TASK REQUIREMENTS: Pull out every line in the entries below that contains the string "pixels", and copy each one in full. Case counts.

RECORD LIST:
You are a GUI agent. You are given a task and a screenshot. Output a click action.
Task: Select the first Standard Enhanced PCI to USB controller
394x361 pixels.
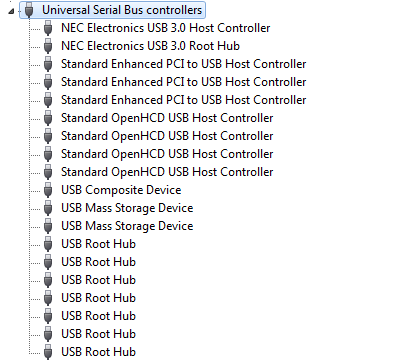pos(184,64)
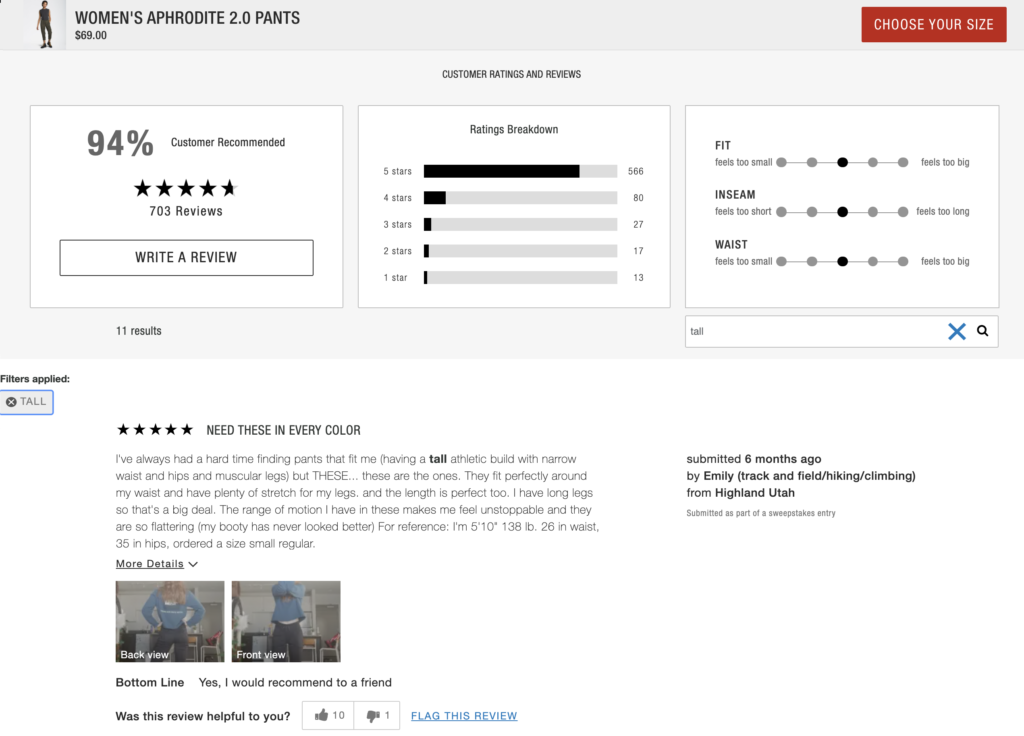Click the Flag This Review link

tap(464, 716)
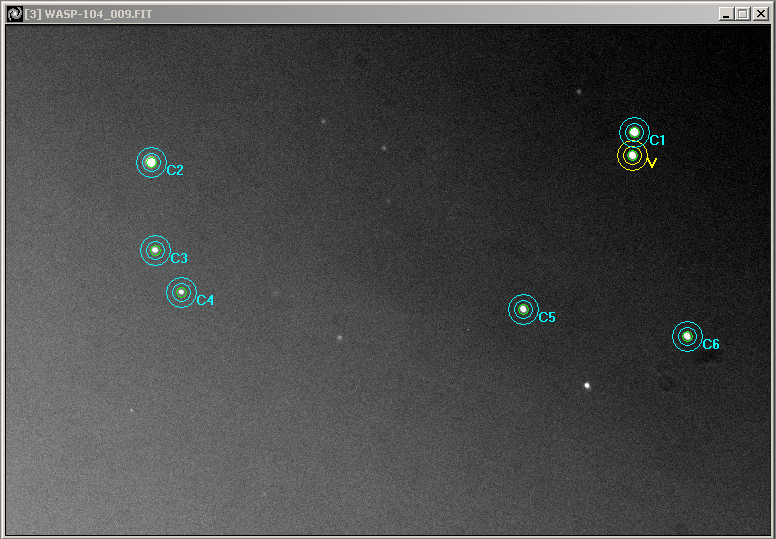This screenshot has height=539, width=776.
Task: Click the faint unmarked star above-left of C1
Action: 579,92
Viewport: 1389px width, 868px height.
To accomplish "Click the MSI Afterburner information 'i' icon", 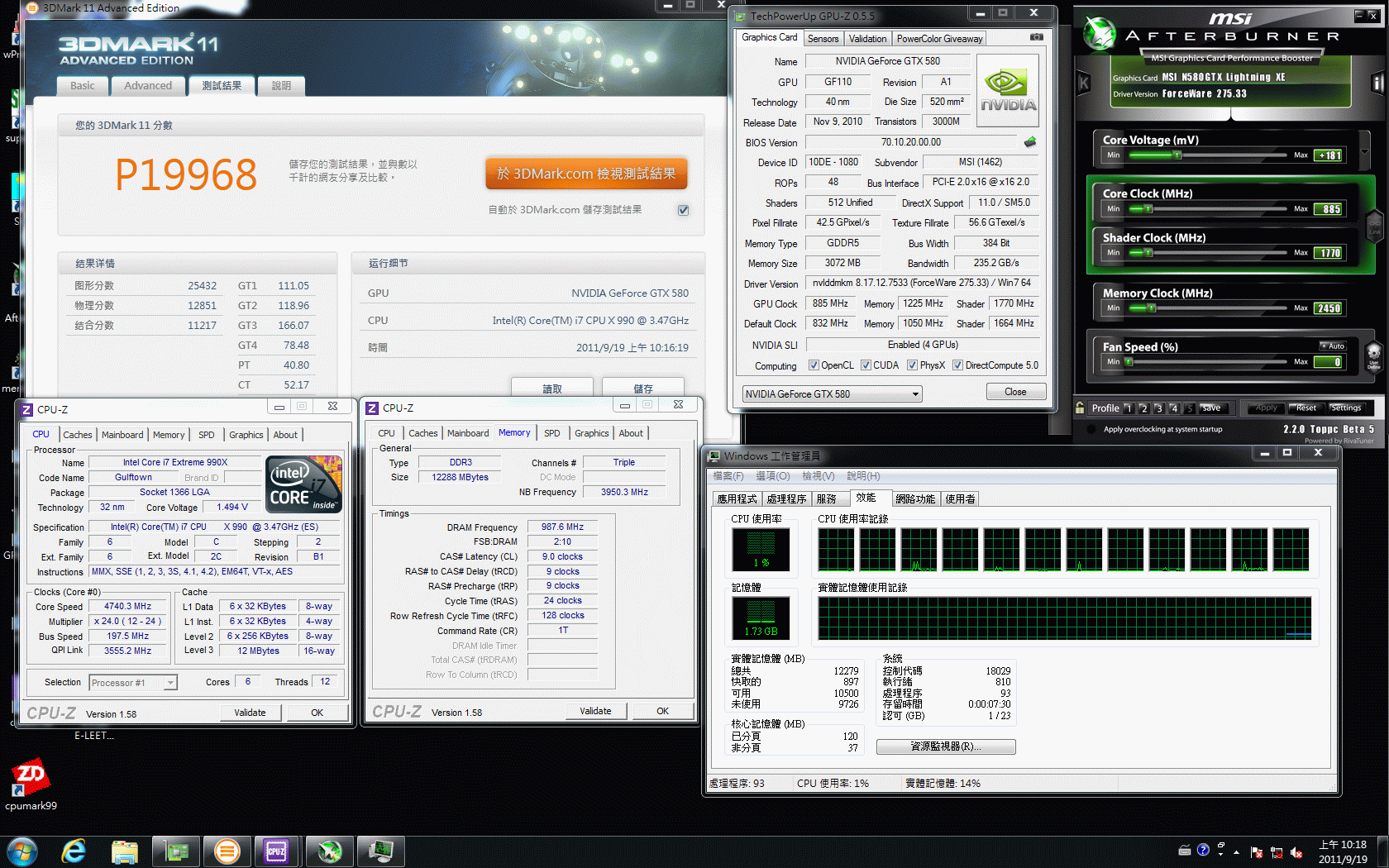I will click(x=1377, y=83).
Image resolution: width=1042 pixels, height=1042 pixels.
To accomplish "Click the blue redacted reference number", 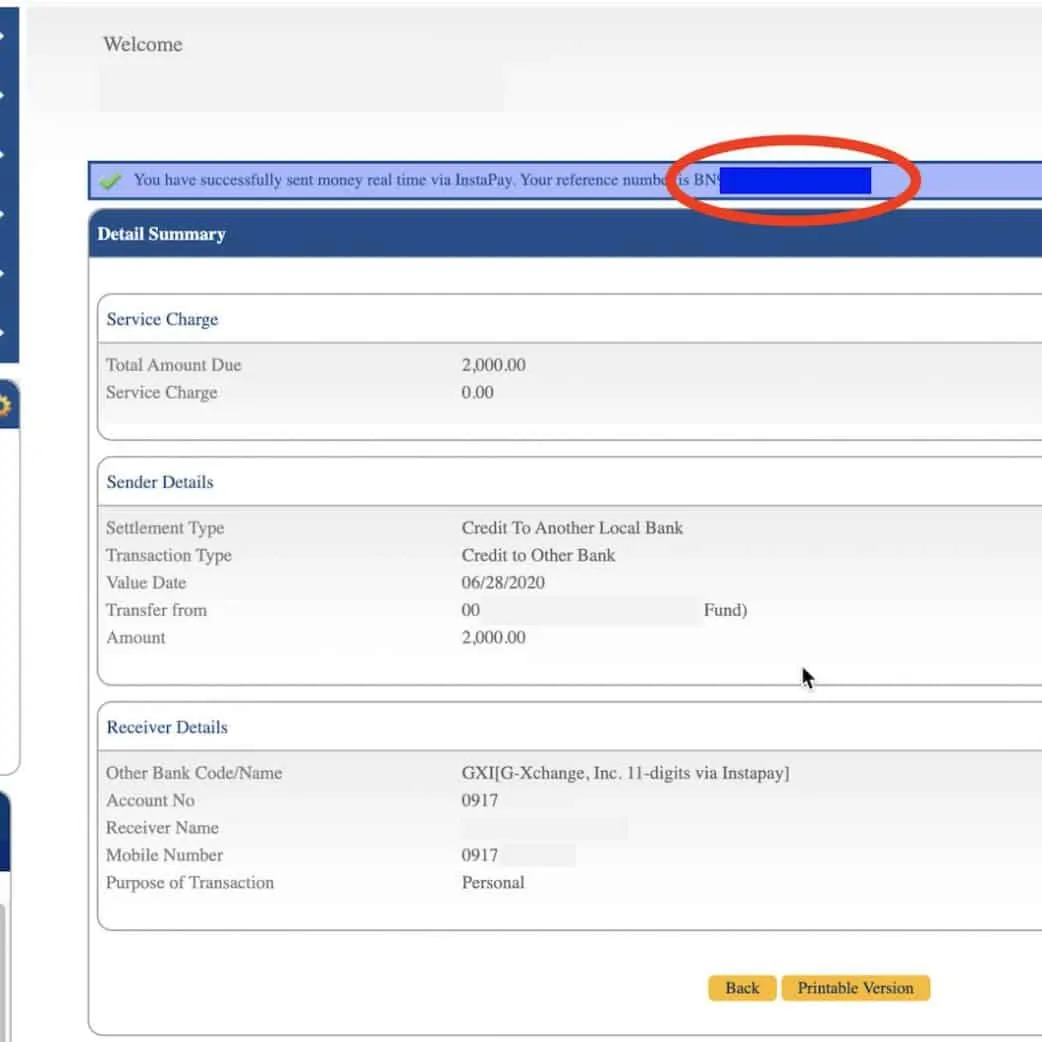I will point(795,181).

SOLUTION FOR THIS EXERCISE:
394x361 pixels.
Image resolution: width=1042 pixels, height=1042 pixels.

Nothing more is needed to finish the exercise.